» **Exercise description**: I need each line of the entries below that includes the string "pixels".
========================
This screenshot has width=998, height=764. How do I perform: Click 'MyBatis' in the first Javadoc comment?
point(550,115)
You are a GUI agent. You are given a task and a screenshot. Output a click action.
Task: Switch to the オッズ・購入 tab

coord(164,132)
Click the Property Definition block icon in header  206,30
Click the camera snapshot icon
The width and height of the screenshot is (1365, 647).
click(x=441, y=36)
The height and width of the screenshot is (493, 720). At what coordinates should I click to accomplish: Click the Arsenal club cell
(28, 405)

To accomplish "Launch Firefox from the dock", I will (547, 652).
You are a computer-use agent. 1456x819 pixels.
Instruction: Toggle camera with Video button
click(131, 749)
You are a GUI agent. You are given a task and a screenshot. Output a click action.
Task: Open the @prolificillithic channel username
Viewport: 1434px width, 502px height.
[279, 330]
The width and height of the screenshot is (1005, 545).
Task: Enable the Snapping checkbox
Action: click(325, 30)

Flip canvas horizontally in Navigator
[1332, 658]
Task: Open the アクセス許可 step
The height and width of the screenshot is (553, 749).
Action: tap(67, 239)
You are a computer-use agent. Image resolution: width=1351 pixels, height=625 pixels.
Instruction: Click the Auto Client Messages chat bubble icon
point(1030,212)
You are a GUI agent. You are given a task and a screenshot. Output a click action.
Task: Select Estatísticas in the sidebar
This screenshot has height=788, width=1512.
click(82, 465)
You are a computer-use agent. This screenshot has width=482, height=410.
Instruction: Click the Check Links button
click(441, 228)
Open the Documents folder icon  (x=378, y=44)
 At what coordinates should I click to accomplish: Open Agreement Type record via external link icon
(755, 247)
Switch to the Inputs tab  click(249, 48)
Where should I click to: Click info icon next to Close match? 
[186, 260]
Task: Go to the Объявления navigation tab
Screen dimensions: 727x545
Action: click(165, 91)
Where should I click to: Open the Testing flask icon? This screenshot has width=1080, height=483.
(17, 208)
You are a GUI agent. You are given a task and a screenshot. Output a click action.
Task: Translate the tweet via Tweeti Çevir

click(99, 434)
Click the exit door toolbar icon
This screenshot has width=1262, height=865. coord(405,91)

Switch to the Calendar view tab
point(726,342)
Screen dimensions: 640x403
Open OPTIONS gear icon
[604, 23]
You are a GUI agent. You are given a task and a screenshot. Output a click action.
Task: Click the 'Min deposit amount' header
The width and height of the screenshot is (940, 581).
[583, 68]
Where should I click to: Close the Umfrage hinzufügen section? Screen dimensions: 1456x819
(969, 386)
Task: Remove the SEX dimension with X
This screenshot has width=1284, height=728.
========================
» **Solution for this exercise**:
You are a computer-use agent. 1456x819 pixels.
You are a computer-use agent. Image resolution: width=1351 pixels, height=625 pixels.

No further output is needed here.